Natural destinations include the Soviet Union’s former allies, whose armies had been largely supplied with weapons systems built in the then-Ukrainian Soviet Socialist Republic. Now, 25 years since the collapse of the communist regime, many Mideast militaries are in need of modernization, while others seek weapons systems that fit with Soviet-based models.

Furthermore, the region’s often-rough conditions mean that equipment based on Soviet designs, which were made to operate in environments ranging from those of Kamchatka to Turkmenistan, will not suffer weather-related faults.

Antonov ‘breakthrough’

Experts say that the Saudi deal represents a big step for Antonov, which is widely seen as being among the most prosperous and effective of Ukroboronprom’s myriad manufacturers. The Saudi military is expected to buy 30 An-178 military transport planes.

The value of the deal has not yet been announced, and Antonov declined to specify how much it would be worth. In the past, an individual An-178 has been priced at up to $70 million.

According to additional terms of the deal, Ukraine will export technology, parts, and expertise to Saudi Arabia, where An-132, An-148, and An-178 airplanes will be manufactured.

“This is a real breakthrough for Antonov,” Mikhail Samus, Deputy Director for International Affairs at the Center for Army, Conversion, and Disarmament Studies, told the Kyiv Post.

Samus, a former officer in the Ukrainian Army, said that Antonov’s main competitor in the sale of military cargo planes was the Brazilian plane manufacturer Embraer.

“They were literally neck-and-neck with us in the development of planes,” said Samus. “But once the crisis began in Brazil in 2015, they began to slow, and Antonov began to go through its testing faster.”

But, Samus added, Embraer retains a crucial advantage over Antonov: the company is supported by the relatively robust Brazilian state, and it collaborates with foreign governments and corporations, including the Czech Republic and Boeing.

For Antonov, Samus said, Saudi investment could make Antonov’s newest plane, the An-178, competitive for export around the world.

“Here, Saudi Arabia is really important. If it continues to support the project, it will be a breakthrough,” Samus said. “For this plane the main thing now really is investment, which would launch it into full production.”

An unnamed Iraqi company has also ordered three An-178s, company director Mikhail Gvozdev said in a July press conference.

Persian prospects?

Experts told the Kyiv Post that Saudi Arabia is arming amid geopolitical tensions with its main regional rival, Iran. The kingdom made a 275 percent increase in purchases over 2011-2015 compared to 2006-2010.

For Ukraine, however, Saudi Arabia’s geopolitical rival also presents further opportunities for military export.

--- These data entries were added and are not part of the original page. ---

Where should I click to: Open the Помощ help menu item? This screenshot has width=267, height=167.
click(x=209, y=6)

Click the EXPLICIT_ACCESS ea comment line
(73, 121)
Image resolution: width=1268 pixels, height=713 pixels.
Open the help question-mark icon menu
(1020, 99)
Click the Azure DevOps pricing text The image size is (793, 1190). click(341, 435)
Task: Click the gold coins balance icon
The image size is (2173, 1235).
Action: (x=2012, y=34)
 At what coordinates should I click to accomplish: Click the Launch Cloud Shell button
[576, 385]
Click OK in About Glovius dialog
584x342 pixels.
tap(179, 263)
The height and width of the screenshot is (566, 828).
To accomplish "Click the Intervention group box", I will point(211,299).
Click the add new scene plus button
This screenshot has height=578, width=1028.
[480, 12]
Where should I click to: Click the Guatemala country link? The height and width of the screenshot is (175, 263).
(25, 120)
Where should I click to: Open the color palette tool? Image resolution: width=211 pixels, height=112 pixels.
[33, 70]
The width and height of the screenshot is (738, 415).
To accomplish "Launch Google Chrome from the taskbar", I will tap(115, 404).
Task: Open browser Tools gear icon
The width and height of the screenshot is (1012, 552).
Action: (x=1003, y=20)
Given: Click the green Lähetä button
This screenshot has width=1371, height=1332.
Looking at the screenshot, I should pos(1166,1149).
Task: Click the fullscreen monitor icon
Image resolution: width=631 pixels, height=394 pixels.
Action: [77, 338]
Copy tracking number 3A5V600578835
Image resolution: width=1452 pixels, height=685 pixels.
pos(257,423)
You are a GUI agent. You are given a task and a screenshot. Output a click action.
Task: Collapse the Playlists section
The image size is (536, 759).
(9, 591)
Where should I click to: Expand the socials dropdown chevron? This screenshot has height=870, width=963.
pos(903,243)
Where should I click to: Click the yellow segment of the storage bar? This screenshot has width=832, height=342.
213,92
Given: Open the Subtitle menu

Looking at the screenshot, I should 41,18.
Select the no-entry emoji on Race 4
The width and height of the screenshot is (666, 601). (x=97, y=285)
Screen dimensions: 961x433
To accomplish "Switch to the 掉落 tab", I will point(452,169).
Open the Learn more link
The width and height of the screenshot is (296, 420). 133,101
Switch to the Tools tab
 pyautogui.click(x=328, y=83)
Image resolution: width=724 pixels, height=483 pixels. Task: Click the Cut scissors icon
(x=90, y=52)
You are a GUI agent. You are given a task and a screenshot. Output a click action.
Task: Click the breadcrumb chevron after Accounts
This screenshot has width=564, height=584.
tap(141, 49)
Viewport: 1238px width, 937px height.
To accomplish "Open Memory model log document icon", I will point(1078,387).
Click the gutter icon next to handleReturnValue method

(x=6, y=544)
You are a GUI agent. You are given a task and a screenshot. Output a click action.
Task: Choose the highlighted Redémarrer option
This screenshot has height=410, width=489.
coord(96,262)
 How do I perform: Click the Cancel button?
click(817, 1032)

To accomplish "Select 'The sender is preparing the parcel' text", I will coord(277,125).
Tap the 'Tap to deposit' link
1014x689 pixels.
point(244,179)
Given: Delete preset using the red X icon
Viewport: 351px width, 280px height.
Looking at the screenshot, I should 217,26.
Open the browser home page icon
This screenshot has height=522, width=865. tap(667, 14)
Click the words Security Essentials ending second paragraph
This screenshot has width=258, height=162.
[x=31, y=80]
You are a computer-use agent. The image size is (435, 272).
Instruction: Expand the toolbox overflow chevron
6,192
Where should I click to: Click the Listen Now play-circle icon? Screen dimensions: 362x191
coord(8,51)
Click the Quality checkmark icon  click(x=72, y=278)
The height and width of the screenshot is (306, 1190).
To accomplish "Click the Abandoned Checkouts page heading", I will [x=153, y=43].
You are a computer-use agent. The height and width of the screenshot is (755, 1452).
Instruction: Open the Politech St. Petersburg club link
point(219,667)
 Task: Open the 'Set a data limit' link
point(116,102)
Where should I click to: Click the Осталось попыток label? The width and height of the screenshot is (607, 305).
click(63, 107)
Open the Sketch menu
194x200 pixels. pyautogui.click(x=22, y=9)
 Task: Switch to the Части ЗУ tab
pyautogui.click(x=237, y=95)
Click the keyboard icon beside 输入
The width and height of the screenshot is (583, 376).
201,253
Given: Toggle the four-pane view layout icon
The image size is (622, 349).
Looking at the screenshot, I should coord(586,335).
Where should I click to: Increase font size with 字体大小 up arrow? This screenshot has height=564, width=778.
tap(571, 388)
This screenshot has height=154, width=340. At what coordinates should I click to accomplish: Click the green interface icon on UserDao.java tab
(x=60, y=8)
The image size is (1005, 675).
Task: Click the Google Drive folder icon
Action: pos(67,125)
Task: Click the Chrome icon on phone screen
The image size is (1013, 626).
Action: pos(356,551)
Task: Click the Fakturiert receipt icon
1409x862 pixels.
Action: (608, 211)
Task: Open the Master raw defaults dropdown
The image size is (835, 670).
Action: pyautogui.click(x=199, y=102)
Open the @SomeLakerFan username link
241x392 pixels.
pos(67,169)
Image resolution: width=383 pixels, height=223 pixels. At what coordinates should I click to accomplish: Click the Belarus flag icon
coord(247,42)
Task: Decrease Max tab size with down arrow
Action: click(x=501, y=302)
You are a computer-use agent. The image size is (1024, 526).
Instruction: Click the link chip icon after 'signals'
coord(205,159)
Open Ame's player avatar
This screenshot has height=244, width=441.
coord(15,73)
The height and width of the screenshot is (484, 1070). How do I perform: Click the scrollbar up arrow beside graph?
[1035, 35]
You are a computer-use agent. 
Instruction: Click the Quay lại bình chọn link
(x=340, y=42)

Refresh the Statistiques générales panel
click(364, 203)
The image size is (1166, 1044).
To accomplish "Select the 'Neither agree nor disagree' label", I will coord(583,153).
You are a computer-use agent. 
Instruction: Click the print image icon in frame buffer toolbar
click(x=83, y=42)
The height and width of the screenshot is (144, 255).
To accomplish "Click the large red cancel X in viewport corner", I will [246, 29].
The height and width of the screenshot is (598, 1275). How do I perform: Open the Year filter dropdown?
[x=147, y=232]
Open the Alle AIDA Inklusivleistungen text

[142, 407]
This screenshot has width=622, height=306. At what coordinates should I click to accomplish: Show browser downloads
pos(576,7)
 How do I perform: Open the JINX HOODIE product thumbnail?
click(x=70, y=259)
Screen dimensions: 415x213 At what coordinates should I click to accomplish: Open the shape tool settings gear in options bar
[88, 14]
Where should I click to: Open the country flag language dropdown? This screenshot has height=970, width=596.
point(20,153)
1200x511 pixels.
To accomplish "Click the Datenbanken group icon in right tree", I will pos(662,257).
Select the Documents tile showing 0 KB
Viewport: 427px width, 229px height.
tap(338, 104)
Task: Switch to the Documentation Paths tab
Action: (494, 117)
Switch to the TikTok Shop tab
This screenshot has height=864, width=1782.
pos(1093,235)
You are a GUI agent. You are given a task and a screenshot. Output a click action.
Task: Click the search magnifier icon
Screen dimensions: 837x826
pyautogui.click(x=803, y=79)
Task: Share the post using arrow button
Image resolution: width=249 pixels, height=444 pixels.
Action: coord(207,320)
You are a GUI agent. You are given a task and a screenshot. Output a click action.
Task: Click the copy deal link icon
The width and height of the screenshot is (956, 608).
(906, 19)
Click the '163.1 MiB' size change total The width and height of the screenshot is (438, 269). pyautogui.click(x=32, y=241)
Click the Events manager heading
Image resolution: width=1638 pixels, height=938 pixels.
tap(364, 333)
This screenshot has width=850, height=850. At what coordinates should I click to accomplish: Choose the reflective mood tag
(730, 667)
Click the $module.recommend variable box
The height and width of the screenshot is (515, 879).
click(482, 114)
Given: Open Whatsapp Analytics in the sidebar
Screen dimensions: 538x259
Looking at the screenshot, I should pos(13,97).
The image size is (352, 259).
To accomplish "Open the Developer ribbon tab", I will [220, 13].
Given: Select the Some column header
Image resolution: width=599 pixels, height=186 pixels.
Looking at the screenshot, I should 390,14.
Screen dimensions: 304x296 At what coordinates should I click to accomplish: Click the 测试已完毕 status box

Antonov ran a factory in Iran until 2009, until one of the planes crashed and Iran halted production.

“This could start again,” said Bodaev. “It’s effectively a new market… a lucrative market.”

On March 7, Iran and Ukraine signed a memorandum of understanding that brought the countries a step closer to restarting production at the factory, which was originally built by a U.S. company in the early 1970s to produce Bell helicopters.

“We agreed to widen cooperation in the aviation sector,” said Minister of Regional Development and Construction Gennadiy Zubko in a government press release dated March 7. Zubko added that the two countries will look at further production of the An-140, as well as potentially delivering the An-178, the plane Saudi Arabia also intends to buy.